Appellant was convicted of unlawfully carrying a pistol, and his punishment assessed at a fine of one hundred dollars.

When the case was called for trial appellant filed his second application for a continuance. As the application, in several respects, failed to meet the requirements of articles 608 and 609 of the Code of Criminal Procedure, the court committed no error in overruling the application.

While the prosecuting witness, Jno. D. Scott, was testifying, on cross-examination, appellant desired to elicit from him that some twenty or thirty years ago he had engaged in the sale of intoxicating liquors, and had also run a ten-pin alley. As these acts of themselves do not constitute a crime, the court did not err in sustaining the objection to said testimony on the ground that such acts are "too remote to affect the credit of the witness."

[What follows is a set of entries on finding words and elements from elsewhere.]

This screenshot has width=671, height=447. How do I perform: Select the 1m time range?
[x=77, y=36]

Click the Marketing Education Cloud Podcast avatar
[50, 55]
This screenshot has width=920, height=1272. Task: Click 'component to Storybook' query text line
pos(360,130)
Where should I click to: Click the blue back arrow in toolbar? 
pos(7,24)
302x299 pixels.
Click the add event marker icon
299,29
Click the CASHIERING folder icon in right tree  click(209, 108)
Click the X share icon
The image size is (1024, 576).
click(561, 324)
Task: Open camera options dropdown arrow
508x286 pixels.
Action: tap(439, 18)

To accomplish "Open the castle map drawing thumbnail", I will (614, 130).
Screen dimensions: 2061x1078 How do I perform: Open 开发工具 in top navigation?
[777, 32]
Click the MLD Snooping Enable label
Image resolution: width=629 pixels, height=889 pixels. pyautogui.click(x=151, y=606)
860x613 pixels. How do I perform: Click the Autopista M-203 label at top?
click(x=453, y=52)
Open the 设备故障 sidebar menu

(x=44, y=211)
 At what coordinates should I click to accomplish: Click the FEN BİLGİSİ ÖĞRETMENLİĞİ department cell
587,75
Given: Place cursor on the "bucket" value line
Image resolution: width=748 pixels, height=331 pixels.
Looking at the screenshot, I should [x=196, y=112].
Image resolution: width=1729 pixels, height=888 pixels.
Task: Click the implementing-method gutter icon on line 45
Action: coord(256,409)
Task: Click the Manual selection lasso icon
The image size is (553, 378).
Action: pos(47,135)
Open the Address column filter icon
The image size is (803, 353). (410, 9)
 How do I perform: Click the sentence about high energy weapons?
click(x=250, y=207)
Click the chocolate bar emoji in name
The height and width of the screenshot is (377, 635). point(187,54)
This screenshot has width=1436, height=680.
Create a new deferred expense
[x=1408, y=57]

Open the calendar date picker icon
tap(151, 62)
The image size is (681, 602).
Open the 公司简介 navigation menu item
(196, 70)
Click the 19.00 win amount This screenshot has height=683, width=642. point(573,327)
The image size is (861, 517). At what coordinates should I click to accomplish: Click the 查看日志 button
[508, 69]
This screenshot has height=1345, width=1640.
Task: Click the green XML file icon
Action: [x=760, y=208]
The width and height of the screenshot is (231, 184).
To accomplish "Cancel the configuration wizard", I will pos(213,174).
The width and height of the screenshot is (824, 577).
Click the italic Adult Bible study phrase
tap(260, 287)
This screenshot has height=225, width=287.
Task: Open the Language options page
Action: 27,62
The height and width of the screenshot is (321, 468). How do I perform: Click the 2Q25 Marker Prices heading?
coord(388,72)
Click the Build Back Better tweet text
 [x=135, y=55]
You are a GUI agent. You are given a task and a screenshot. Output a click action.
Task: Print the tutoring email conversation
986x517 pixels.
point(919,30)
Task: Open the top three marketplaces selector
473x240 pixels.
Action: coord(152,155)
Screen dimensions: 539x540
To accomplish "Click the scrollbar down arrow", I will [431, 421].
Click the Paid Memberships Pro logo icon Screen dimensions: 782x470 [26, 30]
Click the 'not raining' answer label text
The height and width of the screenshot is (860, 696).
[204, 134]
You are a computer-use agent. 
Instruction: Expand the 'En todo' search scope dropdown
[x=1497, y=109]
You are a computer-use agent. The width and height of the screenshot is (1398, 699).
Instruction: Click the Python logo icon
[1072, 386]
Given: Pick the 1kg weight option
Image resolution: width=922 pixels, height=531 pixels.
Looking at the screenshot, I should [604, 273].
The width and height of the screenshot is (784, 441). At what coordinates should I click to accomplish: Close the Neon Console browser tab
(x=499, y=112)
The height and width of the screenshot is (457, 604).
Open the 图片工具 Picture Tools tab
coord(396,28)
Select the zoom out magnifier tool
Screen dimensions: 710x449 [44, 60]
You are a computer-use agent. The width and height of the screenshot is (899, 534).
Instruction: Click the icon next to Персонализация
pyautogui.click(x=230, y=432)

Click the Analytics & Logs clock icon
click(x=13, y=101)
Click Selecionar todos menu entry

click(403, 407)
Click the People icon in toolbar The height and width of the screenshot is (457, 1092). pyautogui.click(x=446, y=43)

Appellant requested the court to instruct the jury that he had a right to carry a pistol on his own premises. If the testimony called for such charge, of course it should have been given. Appellant does not in his testimony claim to have been on his own premises, and emphatically denies having any pistol on the occasion in question. The issue as made by appellant's testimony, that it was a bicycle pump, which State's witnesses mistook for a pistol, was submitted by the court to the jury, and they find adversely to this contention. Ben Watts and Jno. D. Scott swear positively that appellant had a pistol and drew it on them, and told them if they come a step further he would shoot them. This transaction, if it did take place, did not take place on appellant's premises, and if the State's testimony is true, appellant came off the streets of Tyler with a pistol on his person.

The judgment is affirmed.

Affirmed.

[Rehearing denied January 21, 1914. — Reporter.]